Having six siblings is exhausting. I am one of the seven, remember! (you asked what it was like to have seven siblings in your last letter), but it means there is always someone there to laugh with you, or cry, to argue with or to comfort. It means you never feel alone, and I am so lucky to have had that growing up, especially as we lost my mother when I was barely fourteen. Now I know what I do, about how hard on a woman’s body a pregnancy can be, it amazes me that she went through so many in such a short time. It is no wonder that when Alec, my youngest brother, came along, that her body just decided it had done enough.

I am so sorry that you lost your mother when you were so very young. It was hard enough at fourteen, a time when a girl needs her mother, perhaps more than anyone else in the world, but it must have been worse for you. I don’t mean to pry, but you did not mention anything about your father. Was he not there to care for you at that time? Or is it just too hard for you to write about any of it? I do understand if you do not wish to share such intimacies with someone who is, after all, a stranger to you.

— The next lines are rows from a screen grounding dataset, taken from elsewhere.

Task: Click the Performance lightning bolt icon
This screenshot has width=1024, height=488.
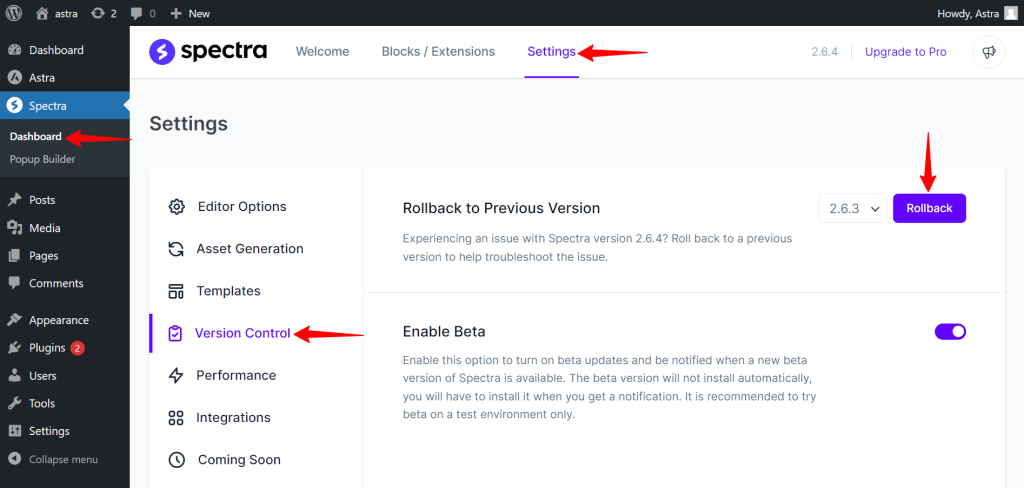Action: click(x=177, y=376)
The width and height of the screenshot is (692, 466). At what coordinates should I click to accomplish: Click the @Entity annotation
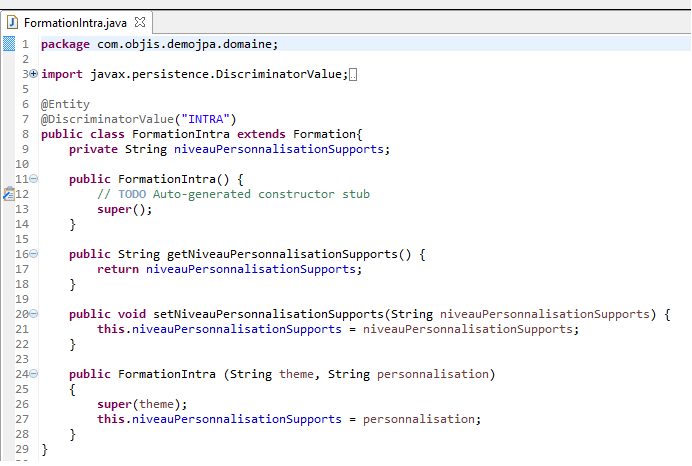tap(65, 104)
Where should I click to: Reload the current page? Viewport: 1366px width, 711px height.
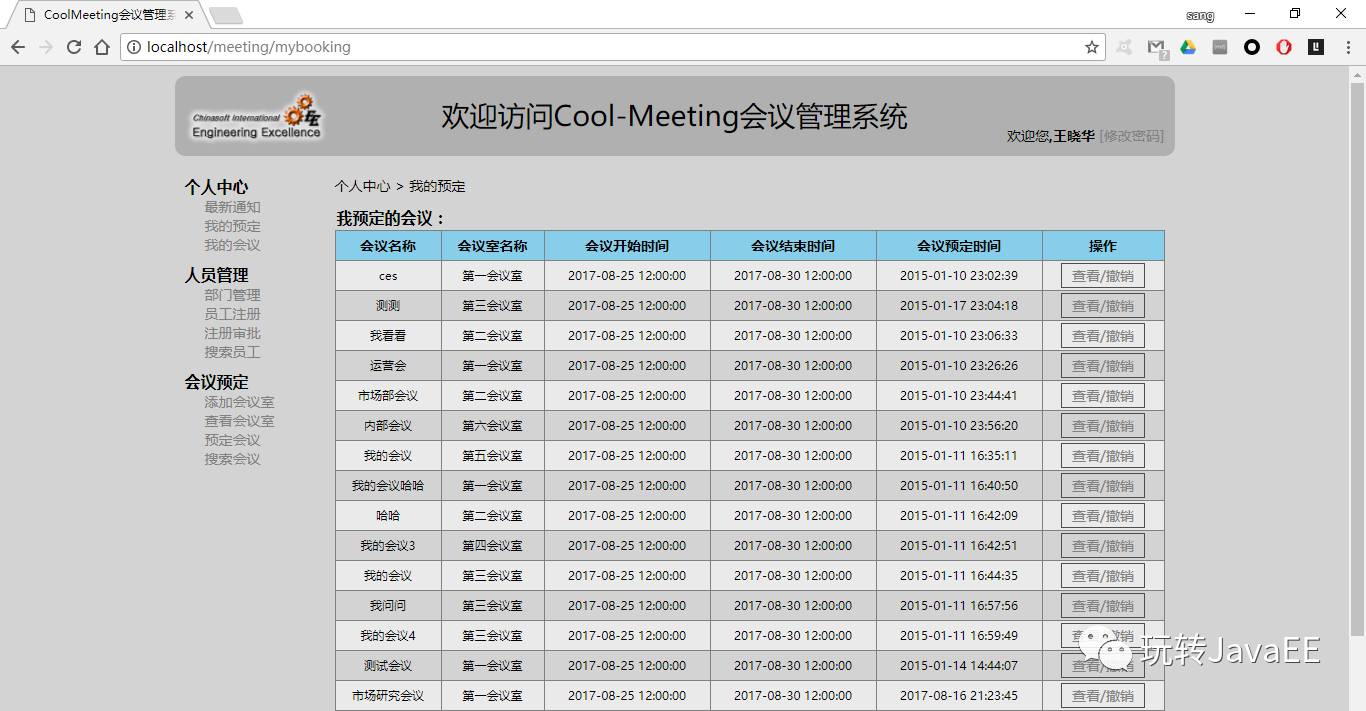tap(73, 47)
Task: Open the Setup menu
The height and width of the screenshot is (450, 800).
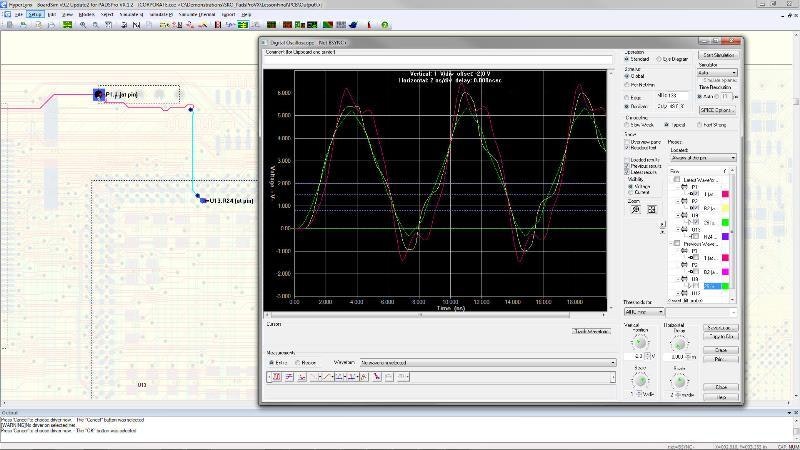Action: coord(35,15)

But, on a lighter note. What did you think of Alice’s Adventures? Wasn’t it just the most surreal thing? I adored it, but it is quite a peculiar book. I know many people I knew were quite alarmed by it. I too love Dickens. I find his characters to be so richly drawn and can see them in so many of the people I have known in my life.

Do you know that I have never been to a play? There is a theater nearby, and yet I am always caught up at work or too tired to attend. I really should try harder to go someday, for I can imagine that seeing a story being performed in front of you would make it all the more real and fantastical, all at once. Perhaps when we do meet, we might go together?

I must go, but please write back soon. I shall look forward to the arrival of your next letter with bated breath.